Climate and energy campaigners have tried to form a coalition for rapid action in several ways. They have emphasized the immediate benefits of clean energy, such as manufacturing jobs and future competitiveness. This is the message of the Repower America campaign, for example. They have made side deals with powerful interest groups. For instance, the American Power Act provides generous loan guarantees and tax credit worth $54 billion dollars to the nuclear industry. And they have argued, especially in the United States, that climate sustainability and energy independence go hand-in-hand. Perhaps the most important example of how this strategy can help are the military veterans who support climate legislation.

Yet it is clear that climate campaigning remains an unprecedented strategic challenge. If people all around the world could feel the effects of climate change right here, right now, in the form of repeated natural disasters, I would imagine that building support for clean energy would be a walk in the park.

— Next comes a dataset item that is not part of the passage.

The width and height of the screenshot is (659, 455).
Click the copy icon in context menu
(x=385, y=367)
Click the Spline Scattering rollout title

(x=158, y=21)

There is an enormous gap between the true severity of the problem — potentially catastrophic consequences — and its present visibility — very limited and easy to dispute because weather conditions vary regardless of climate change.

The problem is even worse than this. Not only is climate change difficult to sell as a problem to the public, but it is also an immensely grueling topic for the campaigners. How are you supposed to cheerfully campaign for the common good when no local victory is big enough to turn the tide (it is a global problem), the consequences of failure are truly terrifying (it is a potentially catastrophic problem), and the lobbyists spreading disinformation about climate science appear to have unlimited resources (powerful special interests profit immensely from fossil fuels)? For starters, Gillian Caldwell of the 1Sky campaign offers 16 tips for avoiding climate burnout.

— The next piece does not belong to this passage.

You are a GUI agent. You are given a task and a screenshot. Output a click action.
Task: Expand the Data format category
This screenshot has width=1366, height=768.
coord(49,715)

The one thing that climate campaigners do have going for them is that you don’t have to be Albert Einstein to realize how important climate advocacy is. Even if climate change is difficult to address, it will remain a priority for environmental groups. It will continue draw highly talented and motivated individuals who will do everything they can do find clever ways to build a winning coalition. Of the people who have truly impressed and changed me, most are relentless climate advocates. For me, that’s a good enough reason for optimism.